Thursday, January 18, 2007


Today's News of Note

Some clips this morning that caught my eye:

1) The Wall Street Journal editorial page surveys the bustling Democratic presidential field and concludes that it is still Hillary versus the world. It's always interesting and often instructive to see things from the other side -- something many liberal party purists don't seem to get. One graph in the Journal editorial in particular stood out to me:
If we were betting on a wild card challenger, we'd look instead to Al Gore. The former Vice President has been coy about his intentions. But he might be getting a ton of free publicity for his global warming "documentary" come Oscar time, and there's little doubt he could raise money if he got in. Unlike Mrs. Clinton, there are a lot of Democrats who feel passionately about him and his near-win in 2000.
I have been saying something similar for some time, and will elaborate on my reasons why in the near future. For now, though, it's significant that even the Gore-mockers at the Journal are keeping their eyes on the former Veep.

2) The New York Post plays up New York Mayor Bloomberg's call to end teacher tenure as we know it in the city's public schools.
Bloomberg, in his State of the City Address, outlined a plan to work with the United Federation of Teachers to tighten standards for granting tenure - which he suggested is too often awarded by default, not on merit.
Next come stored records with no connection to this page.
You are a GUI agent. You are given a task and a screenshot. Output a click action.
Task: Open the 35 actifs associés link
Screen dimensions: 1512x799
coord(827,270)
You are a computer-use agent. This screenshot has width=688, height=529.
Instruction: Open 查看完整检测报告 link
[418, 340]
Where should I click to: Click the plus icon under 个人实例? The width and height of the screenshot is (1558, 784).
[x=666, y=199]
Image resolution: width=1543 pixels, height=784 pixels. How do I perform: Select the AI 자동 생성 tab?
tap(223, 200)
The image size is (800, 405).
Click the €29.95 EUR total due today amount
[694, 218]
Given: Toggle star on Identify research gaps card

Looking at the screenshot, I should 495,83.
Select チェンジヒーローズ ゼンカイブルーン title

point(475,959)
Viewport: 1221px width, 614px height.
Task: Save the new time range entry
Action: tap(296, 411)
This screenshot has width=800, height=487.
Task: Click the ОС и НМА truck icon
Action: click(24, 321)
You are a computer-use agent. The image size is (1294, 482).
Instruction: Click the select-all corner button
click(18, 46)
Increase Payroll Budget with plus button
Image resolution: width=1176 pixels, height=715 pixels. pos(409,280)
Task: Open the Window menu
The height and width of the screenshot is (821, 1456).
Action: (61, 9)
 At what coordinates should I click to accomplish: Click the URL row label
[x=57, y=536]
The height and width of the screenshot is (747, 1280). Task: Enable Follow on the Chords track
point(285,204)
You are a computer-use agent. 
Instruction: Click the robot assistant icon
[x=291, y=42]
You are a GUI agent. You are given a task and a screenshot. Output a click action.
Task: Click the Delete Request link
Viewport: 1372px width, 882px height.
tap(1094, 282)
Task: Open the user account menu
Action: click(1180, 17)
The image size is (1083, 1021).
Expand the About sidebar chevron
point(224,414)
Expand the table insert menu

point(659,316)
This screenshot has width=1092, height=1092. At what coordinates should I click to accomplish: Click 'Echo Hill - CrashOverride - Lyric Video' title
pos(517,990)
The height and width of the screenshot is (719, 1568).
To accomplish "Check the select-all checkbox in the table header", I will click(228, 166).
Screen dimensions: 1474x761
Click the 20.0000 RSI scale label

"We must do a better job of keeping new teachers who are effective instructors . . . but we must also make sure that ineffective teachers are not awarded the privilege of tenure and the near-lifetime job security that comes with it," Bloomberg said.
This is yet another example of why Bloomberg could be an intriguing wild-card should he choose to run for president as an independent. Time and again, he has shown remarkable courage in taking on big fights, particularly when it comes to turning around the city's dysfunctional public school system, without handwringing over the potential political fallout. It's enough to make you forget, to borrow the Mayor's own words, that he is a short Jewish billionaire with a bad voice.